The objection that the bill interferes with rightful State legislation is not sustained by a careful consideration of the bill. If the United States may lawfully define the civil rights of their citizens no State can lawfully impair those rights. The bill leaves the legislative discretion of the States unlimited by any thing but the fundamental civil rights of all citizens which the nation itself protects; and it gives the United States courts exclusive jurisdiction under an express clause of the Constitution.

But the most extraordinary objection urged by the President is that the Civil Rights Bill undertakes to settle questions of political economy. It is not easy to see precisely what is meant by this statement. The bill provides that all citizens shall have the same right to make contracts, to sue and be sued, to give evidence, to inherit and convey property. Is
this settling questions of political economy?  We should as soon have suspected that it was an attempt to solve astronomical problems.  

But the serious objection to the veto lies in the fact, which is evident throughout, that the
President thinks enough has been done to redeem the sacred honor of the United States, not of the separate States, pledged to the emancipated class.
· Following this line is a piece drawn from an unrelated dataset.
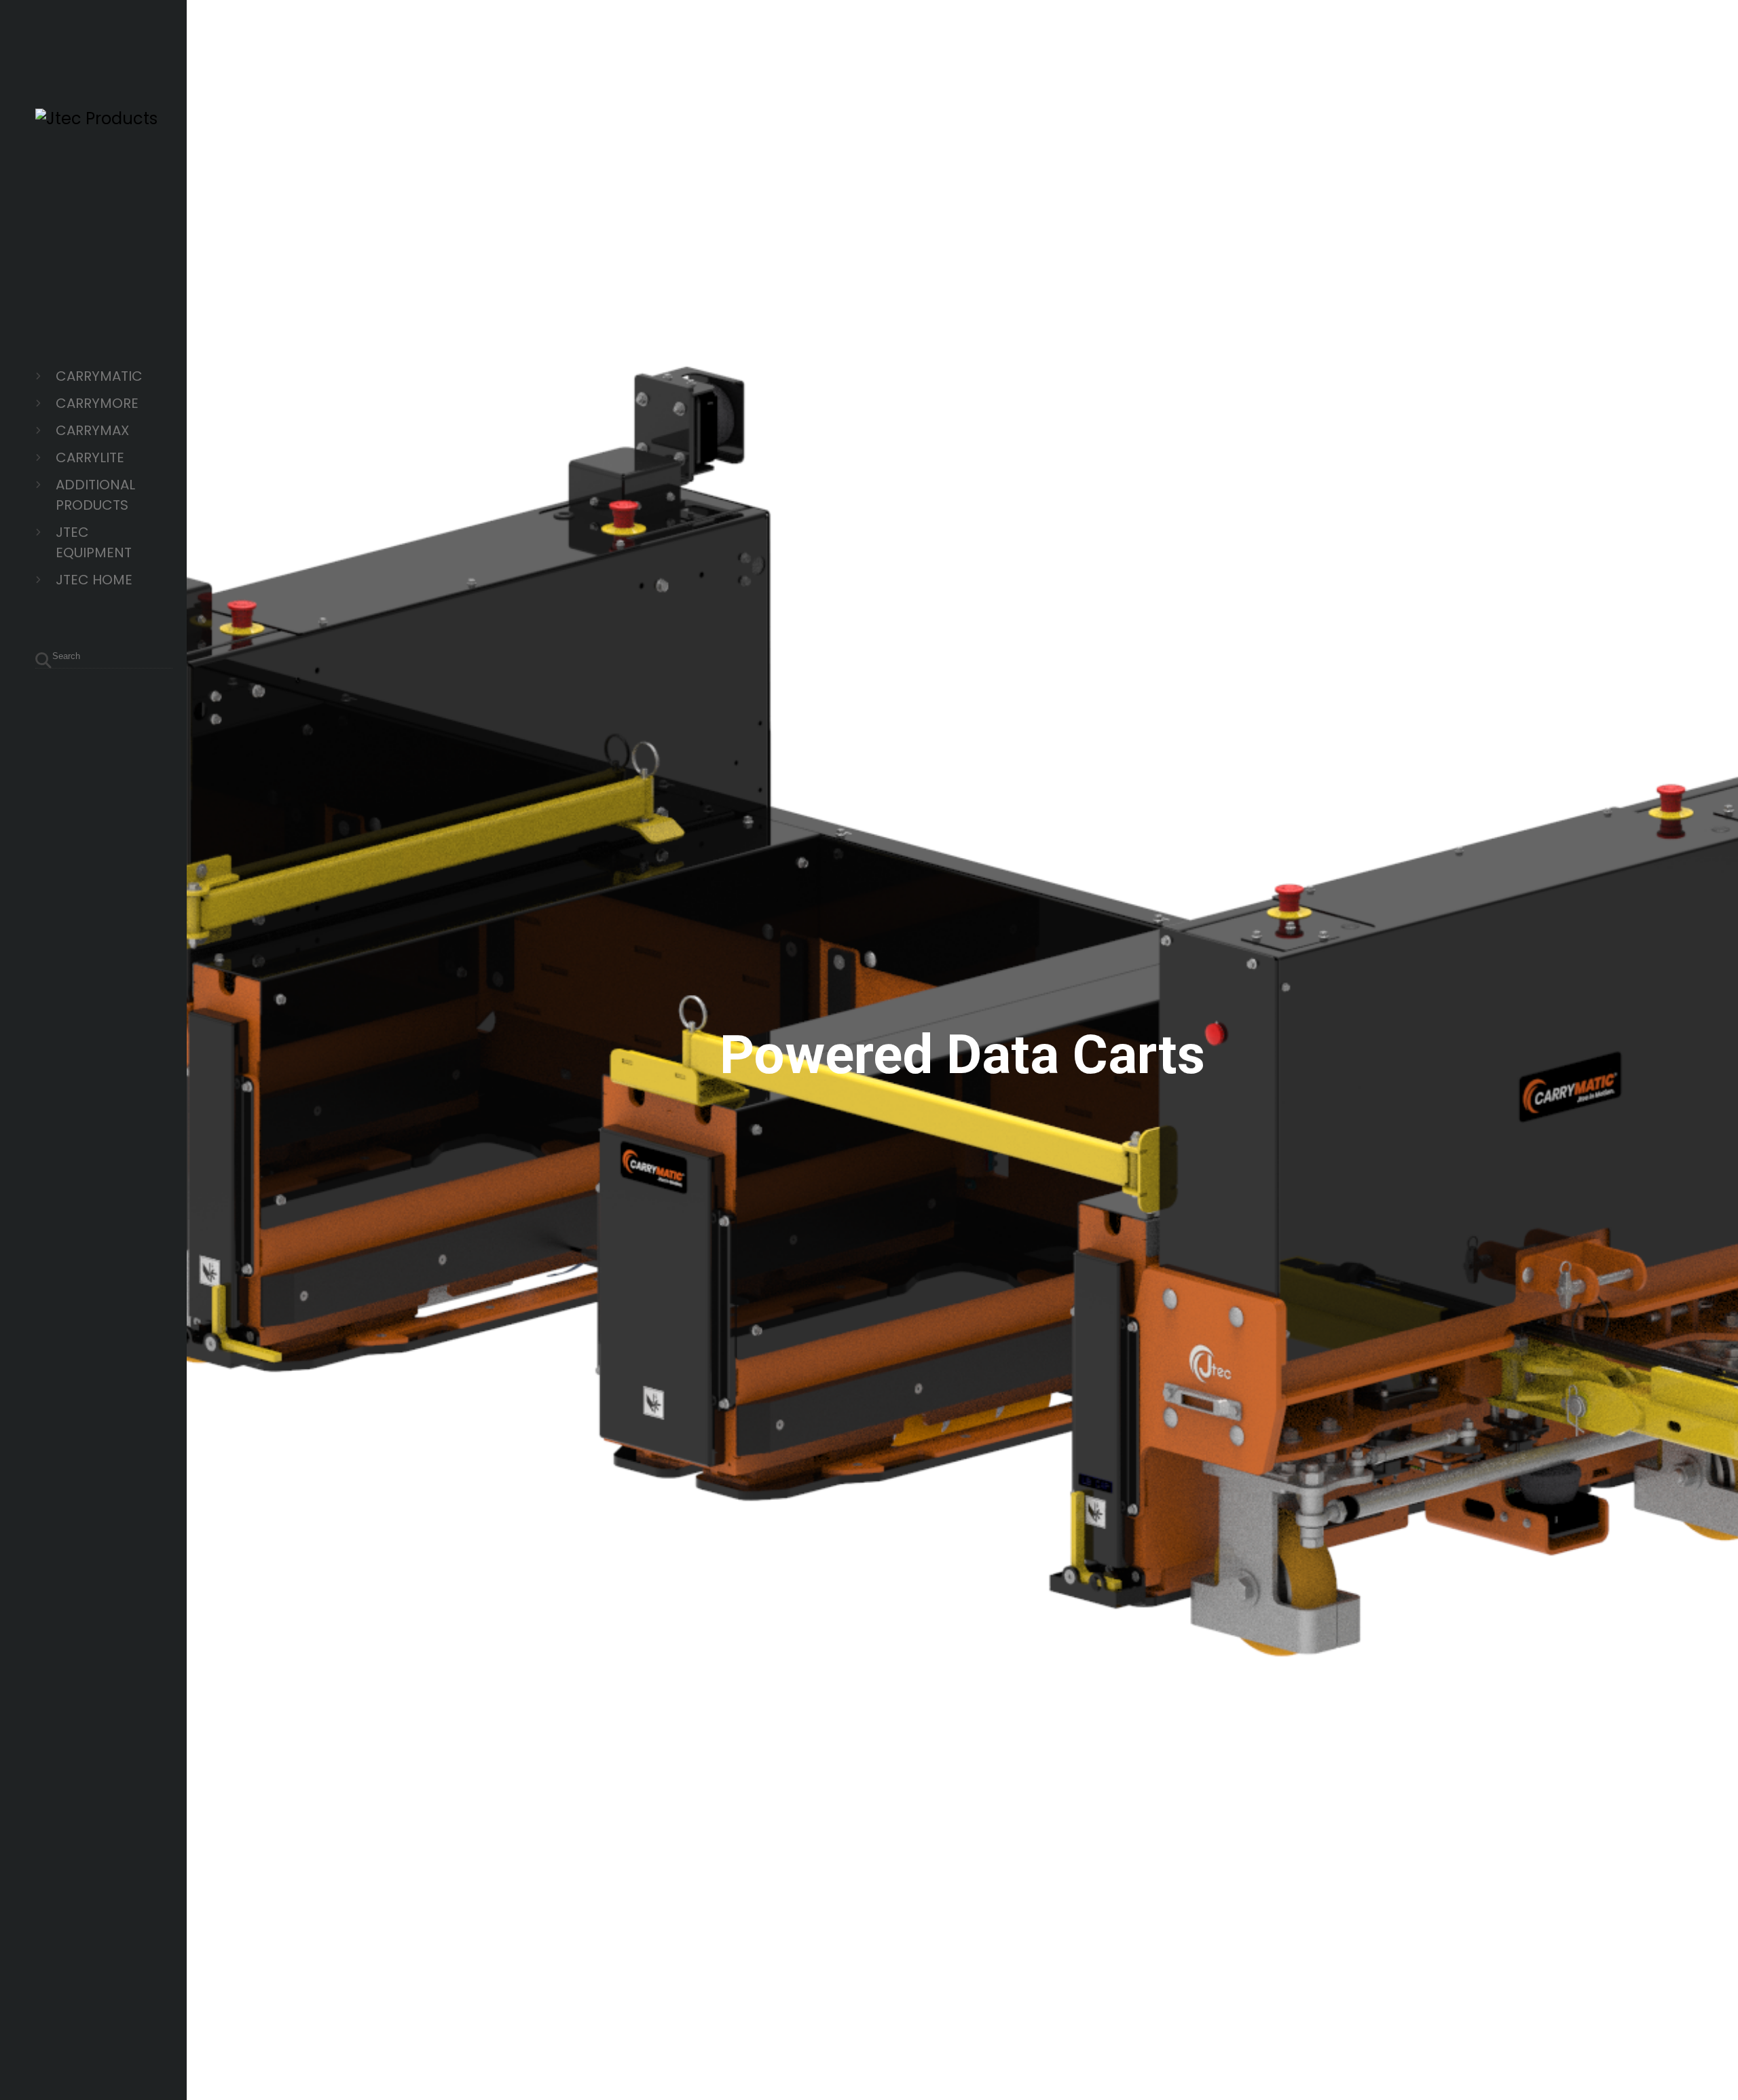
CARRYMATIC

He says indeed that he will cooperate with Congress to protect them; but Congress has maturely considered and presented two methods of protection, and he rejects both. What is the President's plan?  Is it to leave them to the Black Codes? Is it to call them free, thereby exasperating the late masters, and then suffer those masters unchecked to forbid them to own property, to bear arms, to testify, and to enjoy any of the rights of freedom? Is it to trust to time, and to hope that when the present generation, to whom we gave our word, is exterminated, some kind of justice may be done their posterity by those who come after us? The present danger to the Union is not in the direction feared by the President. It is not from the United States doing a simple Constitutional act of justice; it is from the States perpetuating the old injustice from which our troubles sprang. State rights interpreted by slavery brought us bitter alienation and bloody war. State rights interpreted by liberty can alone give us Constitutional unity and enduring peace.
Harper's Weekly, April 14, 1866, page 226 (Editorial)

Note:

President Andrew Johnson’s veto of the Civil Rights Act of 1866 and other major pieces of Reconstruction legislation had an unintended twofold effect. His actions radicalized Congress and public opinion over Reconstruction policy, and they generated hostility against the president which culminated in his impeachment.